■ DESCRIPTION OF THE TASK
Lines of the listing that contain "фотосессия" need to be copied.

■ DATA PROVIDED
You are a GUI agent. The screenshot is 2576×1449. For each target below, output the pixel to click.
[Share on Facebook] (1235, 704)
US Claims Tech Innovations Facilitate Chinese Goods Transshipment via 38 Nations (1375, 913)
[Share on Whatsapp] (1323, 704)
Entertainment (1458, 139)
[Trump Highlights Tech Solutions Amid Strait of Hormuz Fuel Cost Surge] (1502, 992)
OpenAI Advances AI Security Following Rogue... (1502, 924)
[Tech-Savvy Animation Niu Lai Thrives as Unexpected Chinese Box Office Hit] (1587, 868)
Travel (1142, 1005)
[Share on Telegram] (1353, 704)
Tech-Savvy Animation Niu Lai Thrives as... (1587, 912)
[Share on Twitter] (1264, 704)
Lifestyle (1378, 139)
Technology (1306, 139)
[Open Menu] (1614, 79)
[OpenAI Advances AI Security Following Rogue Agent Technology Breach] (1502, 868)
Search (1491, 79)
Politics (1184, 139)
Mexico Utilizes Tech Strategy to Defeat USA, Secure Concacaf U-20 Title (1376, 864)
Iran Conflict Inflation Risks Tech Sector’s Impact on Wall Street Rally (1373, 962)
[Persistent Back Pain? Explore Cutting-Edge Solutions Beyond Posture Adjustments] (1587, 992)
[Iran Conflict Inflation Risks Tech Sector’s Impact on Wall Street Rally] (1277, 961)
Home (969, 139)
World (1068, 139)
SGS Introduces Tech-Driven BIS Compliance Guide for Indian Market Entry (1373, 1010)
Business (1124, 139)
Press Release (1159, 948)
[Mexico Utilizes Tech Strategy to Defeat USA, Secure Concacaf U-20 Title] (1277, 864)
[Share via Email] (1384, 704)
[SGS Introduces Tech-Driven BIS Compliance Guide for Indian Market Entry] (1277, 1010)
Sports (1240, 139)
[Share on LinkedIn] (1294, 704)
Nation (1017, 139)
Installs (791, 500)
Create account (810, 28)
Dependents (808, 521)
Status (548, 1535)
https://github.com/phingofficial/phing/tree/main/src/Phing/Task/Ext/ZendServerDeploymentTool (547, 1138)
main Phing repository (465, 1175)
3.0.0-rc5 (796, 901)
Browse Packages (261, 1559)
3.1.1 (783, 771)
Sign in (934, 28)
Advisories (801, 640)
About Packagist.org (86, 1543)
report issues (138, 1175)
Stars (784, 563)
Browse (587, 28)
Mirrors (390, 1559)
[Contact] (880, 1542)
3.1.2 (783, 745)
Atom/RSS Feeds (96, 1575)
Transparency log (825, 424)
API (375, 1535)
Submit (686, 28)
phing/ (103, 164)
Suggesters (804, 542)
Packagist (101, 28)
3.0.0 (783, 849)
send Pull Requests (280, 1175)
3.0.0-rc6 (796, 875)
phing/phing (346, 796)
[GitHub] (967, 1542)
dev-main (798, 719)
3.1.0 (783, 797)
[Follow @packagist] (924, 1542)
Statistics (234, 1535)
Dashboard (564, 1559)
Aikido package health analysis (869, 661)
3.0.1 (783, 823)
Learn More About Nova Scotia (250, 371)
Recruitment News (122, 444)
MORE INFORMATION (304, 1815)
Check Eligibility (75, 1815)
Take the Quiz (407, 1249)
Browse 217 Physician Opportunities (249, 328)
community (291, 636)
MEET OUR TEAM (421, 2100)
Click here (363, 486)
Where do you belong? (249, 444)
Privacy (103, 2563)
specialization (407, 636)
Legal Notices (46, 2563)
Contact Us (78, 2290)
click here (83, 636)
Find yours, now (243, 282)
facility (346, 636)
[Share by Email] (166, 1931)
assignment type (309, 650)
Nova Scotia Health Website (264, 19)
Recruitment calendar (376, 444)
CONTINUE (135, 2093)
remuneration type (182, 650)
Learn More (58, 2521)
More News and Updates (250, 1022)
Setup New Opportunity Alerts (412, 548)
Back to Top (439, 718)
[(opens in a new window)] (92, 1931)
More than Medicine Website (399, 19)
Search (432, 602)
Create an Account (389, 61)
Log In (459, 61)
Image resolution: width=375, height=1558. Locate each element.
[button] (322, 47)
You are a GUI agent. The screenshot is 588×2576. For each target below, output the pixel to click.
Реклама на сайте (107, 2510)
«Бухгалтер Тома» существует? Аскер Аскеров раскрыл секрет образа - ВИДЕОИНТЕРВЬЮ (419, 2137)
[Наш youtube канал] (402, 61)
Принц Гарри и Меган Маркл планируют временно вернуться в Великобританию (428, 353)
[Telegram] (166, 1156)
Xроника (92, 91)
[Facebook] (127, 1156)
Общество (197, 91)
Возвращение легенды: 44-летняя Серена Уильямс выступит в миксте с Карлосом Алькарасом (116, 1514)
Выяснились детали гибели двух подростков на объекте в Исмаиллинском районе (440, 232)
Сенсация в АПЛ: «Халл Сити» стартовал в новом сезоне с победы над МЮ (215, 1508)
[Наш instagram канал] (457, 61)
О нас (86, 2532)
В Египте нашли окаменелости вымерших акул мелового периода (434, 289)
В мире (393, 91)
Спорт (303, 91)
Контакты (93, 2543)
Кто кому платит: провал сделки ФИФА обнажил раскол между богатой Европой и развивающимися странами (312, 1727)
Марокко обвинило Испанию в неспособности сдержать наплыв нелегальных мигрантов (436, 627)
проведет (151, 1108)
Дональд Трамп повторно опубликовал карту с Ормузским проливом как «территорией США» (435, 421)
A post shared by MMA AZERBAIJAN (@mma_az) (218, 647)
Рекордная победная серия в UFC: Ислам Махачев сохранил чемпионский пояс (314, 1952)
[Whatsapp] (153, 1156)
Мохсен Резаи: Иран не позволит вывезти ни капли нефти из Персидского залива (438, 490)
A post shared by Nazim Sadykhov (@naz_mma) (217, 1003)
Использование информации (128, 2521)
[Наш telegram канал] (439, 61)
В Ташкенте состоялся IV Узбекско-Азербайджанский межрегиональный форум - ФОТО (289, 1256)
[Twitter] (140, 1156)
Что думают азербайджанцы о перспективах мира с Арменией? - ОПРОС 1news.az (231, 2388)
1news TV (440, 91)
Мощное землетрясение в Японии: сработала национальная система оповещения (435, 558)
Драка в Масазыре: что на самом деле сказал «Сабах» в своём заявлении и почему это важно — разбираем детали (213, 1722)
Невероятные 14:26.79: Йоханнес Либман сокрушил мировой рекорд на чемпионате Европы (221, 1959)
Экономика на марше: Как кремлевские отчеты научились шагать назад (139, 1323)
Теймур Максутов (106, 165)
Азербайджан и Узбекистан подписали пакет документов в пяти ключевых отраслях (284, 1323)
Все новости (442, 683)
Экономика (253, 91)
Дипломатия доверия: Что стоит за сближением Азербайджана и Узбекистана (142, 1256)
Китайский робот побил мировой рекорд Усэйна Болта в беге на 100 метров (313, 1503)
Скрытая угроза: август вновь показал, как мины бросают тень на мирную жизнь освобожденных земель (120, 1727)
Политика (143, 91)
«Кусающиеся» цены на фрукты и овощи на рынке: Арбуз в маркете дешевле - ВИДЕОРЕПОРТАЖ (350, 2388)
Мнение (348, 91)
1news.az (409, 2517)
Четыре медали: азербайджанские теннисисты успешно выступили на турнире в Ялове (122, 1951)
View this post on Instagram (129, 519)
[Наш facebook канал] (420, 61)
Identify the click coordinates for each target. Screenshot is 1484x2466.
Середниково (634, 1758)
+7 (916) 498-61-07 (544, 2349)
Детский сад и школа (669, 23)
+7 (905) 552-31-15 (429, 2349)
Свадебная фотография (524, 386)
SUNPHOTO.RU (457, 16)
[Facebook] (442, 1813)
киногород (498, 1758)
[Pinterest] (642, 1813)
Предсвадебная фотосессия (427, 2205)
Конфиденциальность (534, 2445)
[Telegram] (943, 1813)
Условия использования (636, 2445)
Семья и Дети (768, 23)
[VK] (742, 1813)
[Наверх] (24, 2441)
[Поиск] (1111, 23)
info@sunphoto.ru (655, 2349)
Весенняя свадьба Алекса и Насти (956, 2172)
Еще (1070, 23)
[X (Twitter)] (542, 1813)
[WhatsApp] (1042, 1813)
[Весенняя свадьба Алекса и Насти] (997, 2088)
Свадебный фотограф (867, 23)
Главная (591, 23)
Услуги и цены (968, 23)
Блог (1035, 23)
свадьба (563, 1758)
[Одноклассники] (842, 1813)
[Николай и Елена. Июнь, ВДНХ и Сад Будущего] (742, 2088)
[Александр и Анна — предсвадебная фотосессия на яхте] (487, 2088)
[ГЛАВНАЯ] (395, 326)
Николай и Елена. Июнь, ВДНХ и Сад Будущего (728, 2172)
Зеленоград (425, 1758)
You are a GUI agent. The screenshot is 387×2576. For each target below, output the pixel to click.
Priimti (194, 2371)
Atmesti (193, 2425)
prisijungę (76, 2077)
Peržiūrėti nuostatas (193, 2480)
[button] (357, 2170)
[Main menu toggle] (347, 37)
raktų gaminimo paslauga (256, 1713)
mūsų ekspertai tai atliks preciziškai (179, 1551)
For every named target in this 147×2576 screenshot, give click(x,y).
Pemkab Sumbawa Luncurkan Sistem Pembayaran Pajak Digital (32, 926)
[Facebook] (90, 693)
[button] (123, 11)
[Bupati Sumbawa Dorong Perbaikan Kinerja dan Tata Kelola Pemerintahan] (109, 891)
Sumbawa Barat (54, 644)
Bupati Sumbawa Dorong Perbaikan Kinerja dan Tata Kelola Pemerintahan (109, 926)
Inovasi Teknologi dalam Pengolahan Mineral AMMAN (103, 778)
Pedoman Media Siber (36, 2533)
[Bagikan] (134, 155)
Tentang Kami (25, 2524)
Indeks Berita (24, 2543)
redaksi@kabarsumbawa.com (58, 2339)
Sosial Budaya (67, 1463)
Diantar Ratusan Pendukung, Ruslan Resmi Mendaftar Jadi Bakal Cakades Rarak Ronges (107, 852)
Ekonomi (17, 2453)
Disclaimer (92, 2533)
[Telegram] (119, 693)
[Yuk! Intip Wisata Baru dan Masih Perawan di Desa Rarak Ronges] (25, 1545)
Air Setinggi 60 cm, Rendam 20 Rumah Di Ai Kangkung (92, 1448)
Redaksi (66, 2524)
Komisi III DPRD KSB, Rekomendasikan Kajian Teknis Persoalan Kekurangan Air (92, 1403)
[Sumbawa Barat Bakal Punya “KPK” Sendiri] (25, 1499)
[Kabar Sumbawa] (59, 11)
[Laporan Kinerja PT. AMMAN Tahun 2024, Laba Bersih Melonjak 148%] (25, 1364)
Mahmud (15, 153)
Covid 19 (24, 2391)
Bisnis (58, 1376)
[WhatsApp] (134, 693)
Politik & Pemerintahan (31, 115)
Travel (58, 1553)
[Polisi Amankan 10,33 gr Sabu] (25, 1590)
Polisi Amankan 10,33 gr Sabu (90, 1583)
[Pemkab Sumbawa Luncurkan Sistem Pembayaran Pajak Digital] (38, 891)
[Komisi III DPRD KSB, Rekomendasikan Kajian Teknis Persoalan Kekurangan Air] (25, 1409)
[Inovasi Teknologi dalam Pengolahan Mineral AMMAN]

■ THE COMPLETED TASK
Предсвадебная фотосессия (427, 2205)
[Александр и Анна — предсвадебная фотосессия на яхте] (487, 2088)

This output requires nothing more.